This one is real. I hit it building Morphix — an AI platform where the assistant streams its reasoning and tool calls to the browser over SSE, and can spawn sub-agents (e.g. "search flights") whose events stream back interleaved with the parent's.

Here's the bug:

You're mid-conversation. The agent is running a sub-agent task. You refresh the page. The conversation rehydrates, the stream resumes — and the sub-agent's tool call either runs twice in the UI, or its result is missing.

It doesn't reproduce on demand. It needs a refresh at the wrong moment, plus the network to redeliver events in a slightly different order than last time. By the time you open DevTools, the scene that caused it is already gone.

Why this is the exact bug class agents fail at

It's worth being precise about why this kind of bug is agent kryptonite, because it's not a Morphix quirk — it's a documented, structural gap.

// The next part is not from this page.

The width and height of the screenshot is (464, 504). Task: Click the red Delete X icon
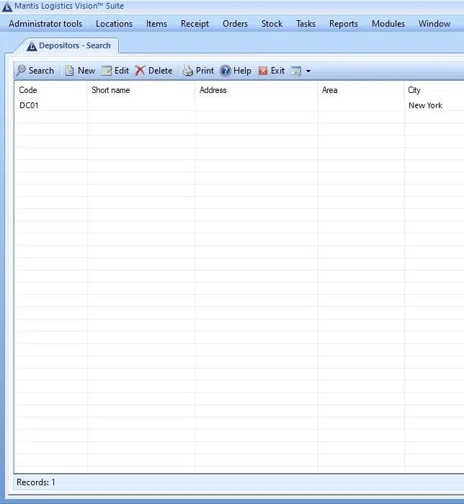[140, 71]
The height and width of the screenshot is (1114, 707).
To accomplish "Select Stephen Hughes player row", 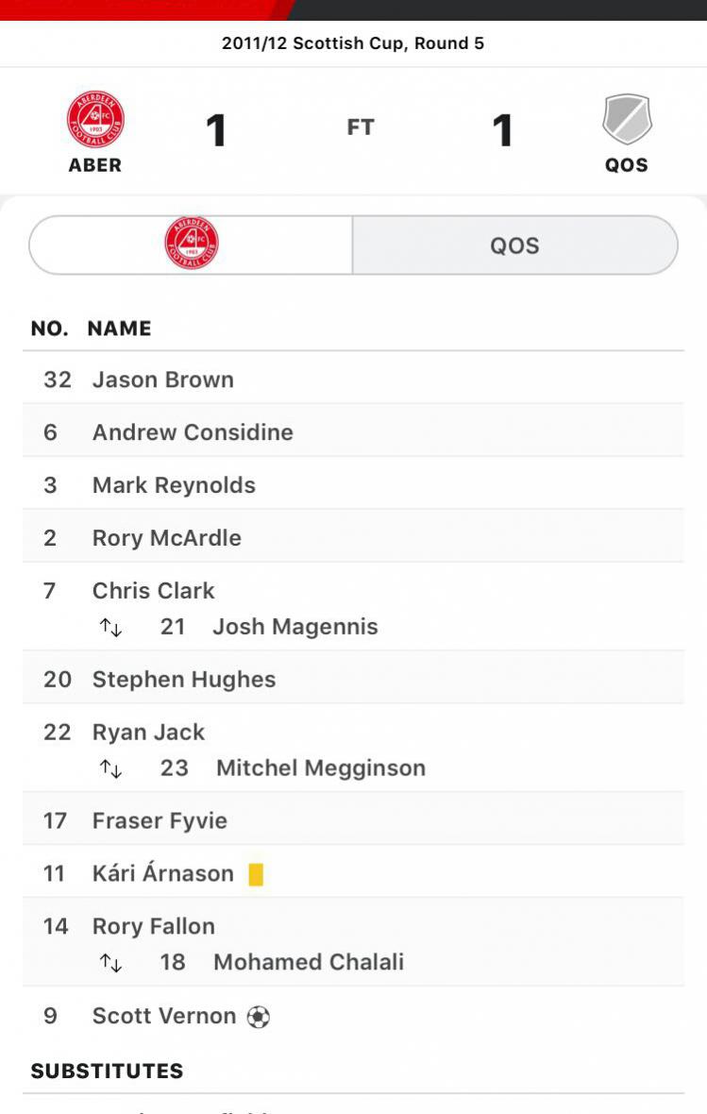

A coding agent works from source files. It does not observe the rendered DOM, computed styles, layout geometry, the compiled module graph, or runtime state (source). For a timing-dependent streaming bug, all the evidence is runtime: the order events arrived, what was in the store at refresh, which token went out on the reconnect. None of it is in the repo.

So the agent does what current agents do on frontend work: it reads the code, it reasons, and — because nothing throws an exception — it concludes the code looks correct and reports success. As one engineer found after heavy testing, "the model will happily tell you everything is fine unless you give it some way to actually look at the result" (source). Looks done. Still double-rendering on every third refresh.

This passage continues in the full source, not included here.